DATA:
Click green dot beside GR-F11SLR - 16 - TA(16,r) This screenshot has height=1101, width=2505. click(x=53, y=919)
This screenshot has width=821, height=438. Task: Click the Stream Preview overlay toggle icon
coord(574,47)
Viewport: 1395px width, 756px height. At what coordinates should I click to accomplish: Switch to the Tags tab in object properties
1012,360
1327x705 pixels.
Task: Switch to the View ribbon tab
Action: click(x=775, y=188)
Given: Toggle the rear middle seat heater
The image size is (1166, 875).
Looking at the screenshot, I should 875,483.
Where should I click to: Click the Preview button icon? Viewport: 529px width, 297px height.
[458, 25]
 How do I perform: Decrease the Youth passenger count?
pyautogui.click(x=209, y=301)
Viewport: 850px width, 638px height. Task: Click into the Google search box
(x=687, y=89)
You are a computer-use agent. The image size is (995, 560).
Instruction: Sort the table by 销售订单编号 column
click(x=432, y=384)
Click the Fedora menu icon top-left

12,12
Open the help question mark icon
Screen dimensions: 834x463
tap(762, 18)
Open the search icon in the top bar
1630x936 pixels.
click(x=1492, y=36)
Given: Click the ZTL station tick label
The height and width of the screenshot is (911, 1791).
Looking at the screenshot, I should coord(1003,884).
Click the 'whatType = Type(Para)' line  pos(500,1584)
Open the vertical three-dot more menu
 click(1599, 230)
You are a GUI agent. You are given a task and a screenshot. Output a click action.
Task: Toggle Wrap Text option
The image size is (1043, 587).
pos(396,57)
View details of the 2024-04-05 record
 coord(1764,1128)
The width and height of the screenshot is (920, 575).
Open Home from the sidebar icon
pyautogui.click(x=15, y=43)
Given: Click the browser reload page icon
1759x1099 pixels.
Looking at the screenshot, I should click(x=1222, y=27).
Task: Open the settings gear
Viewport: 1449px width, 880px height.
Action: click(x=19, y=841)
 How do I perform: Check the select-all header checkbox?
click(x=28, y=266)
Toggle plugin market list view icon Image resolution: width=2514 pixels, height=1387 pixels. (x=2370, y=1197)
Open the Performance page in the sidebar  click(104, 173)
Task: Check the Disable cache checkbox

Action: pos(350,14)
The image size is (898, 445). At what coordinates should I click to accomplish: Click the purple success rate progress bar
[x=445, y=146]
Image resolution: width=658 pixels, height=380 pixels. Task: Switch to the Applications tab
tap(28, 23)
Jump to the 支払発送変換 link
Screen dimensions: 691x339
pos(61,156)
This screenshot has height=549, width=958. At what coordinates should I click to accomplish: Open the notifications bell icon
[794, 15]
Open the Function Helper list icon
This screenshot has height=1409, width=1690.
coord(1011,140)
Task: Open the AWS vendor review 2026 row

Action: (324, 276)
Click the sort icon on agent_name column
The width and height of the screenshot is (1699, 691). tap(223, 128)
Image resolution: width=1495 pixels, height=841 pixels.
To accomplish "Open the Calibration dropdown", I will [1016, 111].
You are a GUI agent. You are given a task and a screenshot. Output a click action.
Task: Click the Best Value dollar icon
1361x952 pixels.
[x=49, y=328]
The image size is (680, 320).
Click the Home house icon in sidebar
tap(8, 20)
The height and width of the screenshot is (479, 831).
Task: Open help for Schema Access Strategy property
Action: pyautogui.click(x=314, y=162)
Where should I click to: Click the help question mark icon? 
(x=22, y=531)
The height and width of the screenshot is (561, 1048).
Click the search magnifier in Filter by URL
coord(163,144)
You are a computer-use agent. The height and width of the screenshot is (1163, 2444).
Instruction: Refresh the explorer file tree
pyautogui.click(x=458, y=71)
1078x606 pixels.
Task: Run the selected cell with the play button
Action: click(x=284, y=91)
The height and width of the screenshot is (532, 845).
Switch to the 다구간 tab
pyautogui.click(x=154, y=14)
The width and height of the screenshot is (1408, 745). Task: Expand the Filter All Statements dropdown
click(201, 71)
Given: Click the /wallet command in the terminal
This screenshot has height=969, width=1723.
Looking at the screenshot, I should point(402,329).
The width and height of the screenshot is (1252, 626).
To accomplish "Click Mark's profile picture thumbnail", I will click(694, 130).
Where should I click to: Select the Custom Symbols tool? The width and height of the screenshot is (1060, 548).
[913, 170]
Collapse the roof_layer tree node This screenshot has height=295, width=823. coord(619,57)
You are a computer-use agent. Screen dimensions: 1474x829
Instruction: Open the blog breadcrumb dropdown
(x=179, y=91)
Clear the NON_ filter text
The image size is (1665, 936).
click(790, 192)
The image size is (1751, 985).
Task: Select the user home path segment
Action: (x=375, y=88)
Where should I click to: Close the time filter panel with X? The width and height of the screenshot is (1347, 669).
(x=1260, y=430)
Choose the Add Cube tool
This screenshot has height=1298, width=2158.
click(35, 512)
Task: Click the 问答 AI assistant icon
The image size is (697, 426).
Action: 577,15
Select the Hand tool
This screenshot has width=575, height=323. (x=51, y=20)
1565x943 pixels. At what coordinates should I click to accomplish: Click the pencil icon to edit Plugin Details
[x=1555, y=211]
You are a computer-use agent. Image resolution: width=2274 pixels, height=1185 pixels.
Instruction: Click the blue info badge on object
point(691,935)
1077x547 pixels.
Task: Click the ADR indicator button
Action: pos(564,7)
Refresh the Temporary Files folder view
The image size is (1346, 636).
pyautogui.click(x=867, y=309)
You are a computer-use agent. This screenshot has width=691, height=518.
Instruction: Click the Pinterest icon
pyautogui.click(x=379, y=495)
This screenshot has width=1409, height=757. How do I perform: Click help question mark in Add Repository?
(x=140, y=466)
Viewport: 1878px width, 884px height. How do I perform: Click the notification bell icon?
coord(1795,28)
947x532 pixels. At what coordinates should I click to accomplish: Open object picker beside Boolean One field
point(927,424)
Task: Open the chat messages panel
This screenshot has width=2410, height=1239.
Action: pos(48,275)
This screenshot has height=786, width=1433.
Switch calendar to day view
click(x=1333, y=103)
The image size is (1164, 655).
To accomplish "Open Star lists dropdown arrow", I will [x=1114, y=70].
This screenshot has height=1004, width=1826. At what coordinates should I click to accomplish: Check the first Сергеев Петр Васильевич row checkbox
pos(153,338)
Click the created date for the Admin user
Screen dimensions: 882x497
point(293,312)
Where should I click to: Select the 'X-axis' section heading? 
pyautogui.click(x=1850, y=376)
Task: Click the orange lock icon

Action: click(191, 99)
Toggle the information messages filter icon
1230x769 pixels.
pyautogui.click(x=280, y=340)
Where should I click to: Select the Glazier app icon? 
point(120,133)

YOUR TASK: Repeat, exactly as they stand above, the lines from the line with "Given: Toggle the rear middle seat heater" to the line with "You are a computer-use agent. The image", both lines included.

WRITTEN RESPONSE:
Given: Toggle the rear middle seat heater
The image size is (1166, 875).
Looking at the screenshot, I should 875,483.
Where should I click to: Click the Preview button icon? Viewport: 529px width, 297px height.
[458, 25]
 How do I perform: Decrease the Youth passenger count?
pyautogui.click(x=209, y=301)
Viewport: 850px width, 638px height. Task: Click into the Google search box
(x=687, y=89)
You are a computer-use agent. The image size is (995, 560).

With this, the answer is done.